- EXERCISE OBJECTIVE -
Please output every line of the listing below as a numbered list, skipping any blank lines.

[Text and item location entries]

################

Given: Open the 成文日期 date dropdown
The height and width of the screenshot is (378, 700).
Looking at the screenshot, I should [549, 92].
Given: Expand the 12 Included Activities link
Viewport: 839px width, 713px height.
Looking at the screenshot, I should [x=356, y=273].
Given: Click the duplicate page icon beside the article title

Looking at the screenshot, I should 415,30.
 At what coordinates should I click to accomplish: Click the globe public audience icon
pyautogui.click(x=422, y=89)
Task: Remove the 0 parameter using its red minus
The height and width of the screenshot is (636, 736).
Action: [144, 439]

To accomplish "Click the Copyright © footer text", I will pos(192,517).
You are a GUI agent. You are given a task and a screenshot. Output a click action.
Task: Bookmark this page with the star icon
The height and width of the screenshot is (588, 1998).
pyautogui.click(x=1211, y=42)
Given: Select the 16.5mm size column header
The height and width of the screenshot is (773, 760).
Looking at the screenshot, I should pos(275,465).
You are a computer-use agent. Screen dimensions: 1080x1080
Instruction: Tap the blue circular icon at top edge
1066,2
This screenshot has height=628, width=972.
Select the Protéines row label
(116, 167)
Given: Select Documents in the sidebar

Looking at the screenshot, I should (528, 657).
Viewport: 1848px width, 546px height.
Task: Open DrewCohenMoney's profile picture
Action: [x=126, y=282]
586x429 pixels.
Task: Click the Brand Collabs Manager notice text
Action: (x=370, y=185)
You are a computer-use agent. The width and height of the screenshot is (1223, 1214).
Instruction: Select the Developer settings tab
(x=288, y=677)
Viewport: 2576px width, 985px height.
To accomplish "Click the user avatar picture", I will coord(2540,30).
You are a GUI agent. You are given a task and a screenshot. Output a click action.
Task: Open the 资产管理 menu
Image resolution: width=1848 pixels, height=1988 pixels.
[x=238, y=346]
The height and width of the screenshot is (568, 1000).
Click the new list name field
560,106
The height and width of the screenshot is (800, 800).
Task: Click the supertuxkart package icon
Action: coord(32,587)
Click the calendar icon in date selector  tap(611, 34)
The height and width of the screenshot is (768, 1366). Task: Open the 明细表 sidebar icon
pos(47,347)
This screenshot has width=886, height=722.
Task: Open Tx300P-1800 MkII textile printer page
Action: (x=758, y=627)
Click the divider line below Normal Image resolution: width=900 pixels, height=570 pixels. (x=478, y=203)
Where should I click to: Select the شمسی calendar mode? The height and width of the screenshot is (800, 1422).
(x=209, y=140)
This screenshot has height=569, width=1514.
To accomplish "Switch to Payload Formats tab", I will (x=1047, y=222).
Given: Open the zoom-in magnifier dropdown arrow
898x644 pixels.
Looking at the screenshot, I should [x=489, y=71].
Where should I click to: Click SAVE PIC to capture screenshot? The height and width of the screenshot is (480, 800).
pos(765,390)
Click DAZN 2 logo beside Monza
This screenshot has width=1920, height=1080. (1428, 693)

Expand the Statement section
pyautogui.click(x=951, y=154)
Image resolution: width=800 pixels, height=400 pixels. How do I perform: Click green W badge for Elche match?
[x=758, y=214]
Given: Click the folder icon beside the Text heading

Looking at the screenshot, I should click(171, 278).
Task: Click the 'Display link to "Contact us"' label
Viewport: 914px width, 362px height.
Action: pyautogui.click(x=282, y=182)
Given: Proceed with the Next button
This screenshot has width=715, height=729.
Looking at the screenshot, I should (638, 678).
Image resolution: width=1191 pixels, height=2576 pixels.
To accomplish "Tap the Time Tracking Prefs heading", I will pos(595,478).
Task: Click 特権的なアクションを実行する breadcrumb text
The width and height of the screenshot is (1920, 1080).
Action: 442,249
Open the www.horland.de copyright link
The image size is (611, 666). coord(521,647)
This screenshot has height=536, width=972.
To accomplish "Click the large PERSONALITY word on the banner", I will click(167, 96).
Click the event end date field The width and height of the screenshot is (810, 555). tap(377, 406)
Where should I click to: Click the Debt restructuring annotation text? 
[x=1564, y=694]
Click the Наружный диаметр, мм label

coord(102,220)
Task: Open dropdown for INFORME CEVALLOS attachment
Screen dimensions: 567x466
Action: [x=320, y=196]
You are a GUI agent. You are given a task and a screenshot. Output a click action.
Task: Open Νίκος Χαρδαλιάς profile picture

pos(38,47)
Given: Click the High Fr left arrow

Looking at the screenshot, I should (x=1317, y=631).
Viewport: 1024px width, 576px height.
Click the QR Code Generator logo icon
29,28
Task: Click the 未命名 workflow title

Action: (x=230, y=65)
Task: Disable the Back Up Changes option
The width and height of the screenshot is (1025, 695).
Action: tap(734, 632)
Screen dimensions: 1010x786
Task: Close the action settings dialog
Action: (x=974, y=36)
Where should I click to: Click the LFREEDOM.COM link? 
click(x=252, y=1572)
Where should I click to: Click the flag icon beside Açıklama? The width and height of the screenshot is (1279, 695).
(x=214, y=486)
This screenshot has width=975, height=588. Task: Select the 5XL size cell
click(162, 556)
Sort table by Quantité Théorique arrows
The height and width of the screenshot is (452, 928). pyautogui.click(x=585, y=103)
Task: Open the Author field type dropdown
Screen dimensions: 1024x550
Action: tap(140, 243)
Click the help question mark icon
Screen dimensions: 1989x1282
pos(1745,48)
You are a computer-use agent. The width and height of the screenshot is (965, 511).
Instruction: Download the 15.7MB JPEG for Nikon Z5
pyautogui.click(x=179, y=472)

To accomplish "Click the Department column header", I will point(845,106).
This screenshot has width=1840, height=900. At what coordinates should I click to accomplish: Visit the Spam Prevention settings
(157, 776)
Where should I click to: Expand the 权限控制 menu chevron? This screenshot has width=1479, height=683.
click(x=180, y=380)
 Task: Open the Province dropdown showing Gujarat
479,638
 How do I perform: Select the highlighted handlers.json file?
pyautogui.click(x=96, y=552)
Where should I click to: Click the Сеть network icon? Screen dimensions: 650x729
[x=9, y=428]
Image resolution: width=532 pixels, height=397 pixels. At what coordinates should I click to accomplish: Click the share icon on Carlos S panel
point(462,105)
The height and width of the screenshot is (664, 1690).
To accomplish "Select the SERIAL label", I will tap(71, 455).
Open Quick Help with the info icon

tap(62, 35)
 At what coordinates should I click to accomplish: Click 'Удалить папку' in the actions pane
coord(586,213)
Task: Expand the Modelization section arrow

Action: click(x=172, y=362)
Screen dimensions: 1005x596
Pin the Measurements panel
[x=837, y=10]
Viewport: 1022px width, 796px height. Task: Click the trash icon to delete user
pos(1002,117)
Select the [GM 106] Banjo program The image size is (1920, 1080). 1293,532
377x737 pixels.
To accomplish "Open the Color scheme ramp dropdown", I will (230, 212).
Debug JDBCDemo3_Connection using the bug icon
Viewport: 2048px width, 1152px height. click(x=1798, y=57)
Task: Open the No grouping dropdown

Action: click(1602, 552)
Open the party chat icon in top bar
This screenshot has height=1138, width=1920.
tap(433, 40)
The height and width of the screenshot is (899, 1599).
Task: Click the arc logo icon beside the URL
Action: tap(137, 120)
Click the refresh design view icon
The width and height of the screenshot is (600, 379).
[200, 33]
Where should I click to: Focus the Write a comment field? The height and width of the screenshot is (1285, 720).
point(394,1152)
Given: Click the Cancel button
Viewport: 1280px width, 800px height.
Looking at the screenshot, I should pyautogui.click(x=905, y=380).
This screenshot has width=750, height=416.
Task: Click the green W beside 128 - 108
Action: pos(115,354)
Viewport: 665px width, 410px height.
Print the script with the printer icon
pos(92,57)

################

- SOLUTION FOR THIS EXERCISE -
1. Given: Open the 成文日期 date dropdown
2. The height and width of the screenshot is (378, 700).
3. Looking at the screenshot, I should [549, 92].
4. Given: Expand the 12 Included Activities link
5. Viewport: 839px width, 713px height.
6. Looking at the screenshot, I should [x=356, y=273].
7. Given: Click the duplicate page icon beside the article title
8. Looking at the screenshot, I should 415,30.
9.  At what coordinates should I click to accomplish: Click the globe public audience icon
10. pyautogui.click(x=422, y=89)
11. Task: Remove the 0 parameter using its red minus
12. The height and width of the screenshot is (636, 736).
13. Action: [144, 439]
14. To accomplish "Click the Copyright © footer text", I will pos(192,517).
15. You are a GUI agent. You are given a task and a screenshot. Output a click action.
16. Task: Bookmark this page with the star icon
17. The height and width of the screenshot is (588, 1998).
18. pyautogui.click(x=1211, y=42)
19. Given: Select the 16.5mm size column header
20. The height and width of the screenshot is (773, 760).
21. Looking at the screenshot, I should pos(275,465).
22. You are a computer-use agent. Screen dimensions: 1080x1080
23. Instruction: Tap the blue circular icon at top edge
24. 1066,2
25. This screenshot has height=628, width=972.
26. Select the Protéines row label
27. (116, 167)
28. Given: Select Documents in the sidebar
29. Looking at the screenshot, I should (528, 657).
30. Viewport: 1848px width, 546px height.
31. Task: Open DrewCohenMoney's profile picture
32. Action: [x=126, y=282]
33. 586x429 pixels.
34. Task: Click the Brand Collabs Manager notice text
35. Action: (x=370, y=185)
36. You are a computer-use agent. The width and height of the screenshot is (1223, 1214).
37. Instruction: Select the Developer settings tab
38. (x=288, y=677)
39. Viewport: 2576px width, 985px height.
40. To accomplish "Click the user avatar picture", I will coord(2540,30).
41. You are a GUI agent. You are given a task and a screenshot. Output a click action.
42. Task: Open the 资产管理 menu
43. Image resolution: width=1848 pixels, height=1988 pixels.
44. [x=238, y=346]
45. The height and width of the screenshot is (568, 1000).
46. Click the new list name field
47. 560,106
48. The height and width of the screenshot is (800, 800).
49. Task: Click the supertuxkart package icon
50. Action: coord(32,587)
51. Click the calendar icon in date selector  tap(611, 34)
52. The height and width of the screenshot is (768, 1366). Task: Open the 明细表 sidebar icon
53. pos(47,347)
54. This screenshot has width=886, height=722.
55. Task: Open Tx300P-1800 MkII textile printer page
56. Action: (x=758, y=627)
57. Click the divider line below Normal Image resolution: width=900 pixels, height=570 pixels. (x=478, y=203)
58. Where should I click to: Select the شمسی calendar mode? The height and width of the screenshot is (800, 1422).
59. (x=209, y=140)
60. This screenshot has height=569, width=1514.
61. To accomplish "Switch to Payload Formats tab", I will (x=1047, y=222).
62. Given: Open the zoom-in magnifier dropdown arrow
63. 898x644 pixels.
64. Looking at the screenshot, I should [x=489, y=71].
65. Where should I click to: Click SAVE PIC to capture screenshot? The height and width of the screenshot is (480, 800).
66. pos(765,390)
67. Click DAZN 2 logo beside Monza
68. This screenshot has width=1920, height=1080. (1428, 693)
69. Expand the Statement section
70. pyautogui.click(x=951, y=154)
71. Image resolution: width=800 pixels, height=400 pixels. How do I perform: Click green W badge for Elche match?
72. [x=758, y=214]
73. Given: Click the folder icon beside the Text heading
74. Looking at the screenshot, I should click(171, 278).
75. Task: Click the 'Display link to "Contact us"' label
76. Viewport: 914px width, 362px height.
77. Action: pyautogui.click(x=282, y=182)
78. Given: Proceed with the Next button
79. This screenshot has width=715, height=729.
80. Looking at the screenshot, I should (638, 678).
81. Image resolution: width=1191 pixels, height=2576 pixels.
82. To accomplish "Tap the Time Tracking Prefs heading", I will pos(595,478).
83. Task: Click 特権的なアクションを実行する breadcrumb text
84. The width and height of the screenshot is (1920, 1080).
85. Action: 442,249
86. Open the www.horland.de copyright link
87. The image size is (611, 666). coord(521,647)
88. This screenshot has height=536, width=972.
89. To accomplish "Click the large PERSONALITY word on the banner", I will click(167, 96).
90. Click the event end date field The width and height of the screenshot is (810, 555). tap(377, 406)
91. Where should I click to: Click the Debt restructuring annotation text? 
92. [x=1564, y=694]
93. Click the Наружный диаметр, мм label
94. coord(102,220)
95. Task: Open dropdown for INFORME CEVALLOS attachment
96. Screen dimensions: 567x466
97. Action: [x=320, y=196]
98. You are a GUI agent. You are given a task and a screenshot. Output a click action.
99. Task: Open Νίκος Χαρδαλιάς profile picture
100. pos(38,47)
101. Given: Click the High Fr left arrow
102. Looking at the screenshot, I should (x=1317, y=631).
103. Viewport: 1024px width, 576px height.
104. Click the QR Code Generator logo icon
105. 29,28
106. Task: Click the 未命名 workflow title
107. Action: (x=230, y=65)
108. Task: Disable the Back Up Changes option
109. The width and height of the screenshot is (1025, 695).
110. Action: tap(734, 632)
111. Screen dimensions: 1010x786
112. Task: Close the action settings dialog
113. Action: (x=974, y=36)
114. Where should I click to: Click the LFREEDOM.COM link? 
115. click(x=252, y=1572)
116. Where should I click to: Click the flag icon beside Açıklama? The width and height of the screenshot is (1279, 695).
117. (x=214, y=486)
118. This screenshot has width=975, height=588. Task: Select the 5XL size cell
119. click(162, 556)
120. Sort table by Quantité Théorique arrows
121. The height and width of the screenshot is (452, 928). pyautogui.click(x=585, y=103)
122. Task: Open the Author field type dropdown
123. Screen dimensions: 1024x550
124. Action: tap(140, 243)
125. Click the help question mark icon
126. Screen dimensions: 1989x1282
127. pos(1745,48)
128. You are a computer-use agent. The width and height of the screenshot is (965, 511).
129. Instruction: Download the 15.7MB JPEG for Nikon Z5
130. pyautogui.click(x=179, y=472)
131. To accomplish "Click the Department column header", I will point(845,106).
132. This screenshot has width=1840, height=900. At what coordinates should I click to accomplish: Visit the Spam Prevention settings
133. (157, 776)
134. Where should I click to: Expand the 权限控制 menu chevron? This screenshot has width=1479, height=683.
135. click(x=180, y=380)
136.  Task: Open the Province dropdown showing Gujarat
137. 479,638
138.  How do I perform: Select the highlighted handlers.json file?
139. pyautogui.click(x=96, y=552)
140. Where should I click to: Click the Сеть network icon? Screen dimensions: 650x729
141. [x=9, y=428]
142. Image resolution: width=532 pixels, height=397 pixels. At what coordinates should I click to accomplish: Click the share icon on Carlos S panel
143. point(462,105)
144. The height and width of the screenshot is (664, 1690).
145. To accomplish "Select the SERIAL label", I will tap(71, 455).
146. Open Quick Help with the info icon
147. tap(62, 35)
148.  At what coordinates should I click to accomplish: Click 'Удалить папку' in the actions pane
149. coord(586,213)
150. Task: Expand the Modelization section arrow
151. Action: click(x=172, y=362)
152. Screen dimensions: 1005x596
153. Pin the Measurements panel
154. [x=837, y=10]
155. Viewport: 1022px width, 796px height. Task: Click the trash icon to delete user
156. pos(1002,117)
157. Select the [GM 106] Banjo program The image size is (1920, 1080). 1293,532
158. 377x737 pixels.
159. To accomplish "Open the Color scheme ramp dropdown", I will (230, 212).
160. Debug JDBCDemo3_Connection using the bug icon
161. Viewport: 2048px width, 1152px height. click(x=1798, y=57)
162. Task: Open the No grouping dropdown
163. Action: click(1602, 552)
164. Open the party chat icon in top bar
165. This screenshot has height=1138, width=1920.
166. tap(433, 40)
167. The height and width of the screenshot is (899, 1599).
168. Task: Click the arc logo icon beside the URL
169. Action: tap(137, 120)
170. Click the refresh design view icon
171. The width and height of the screenshot is (600, 379).
172. [200, 33]
173. Where should I click to: Focus the Write a comment field? The height and width of the screenshot is (1285, 720).
174. point(394,1152)
175. Given: Click the Cancel button
176. Viewport: 1280px width, 800px height.
177. Looking at the screenshot, I should pyautogui.click(x=905, y=380).
178. This screenshot has width=750, height=416.
179. Task: Click the green W beside 128 - 108
180. Action: pos(115,354)
181. Viewport: 665px width, 410px height.
182. Print the script with the printer icon
183. pos(92,57)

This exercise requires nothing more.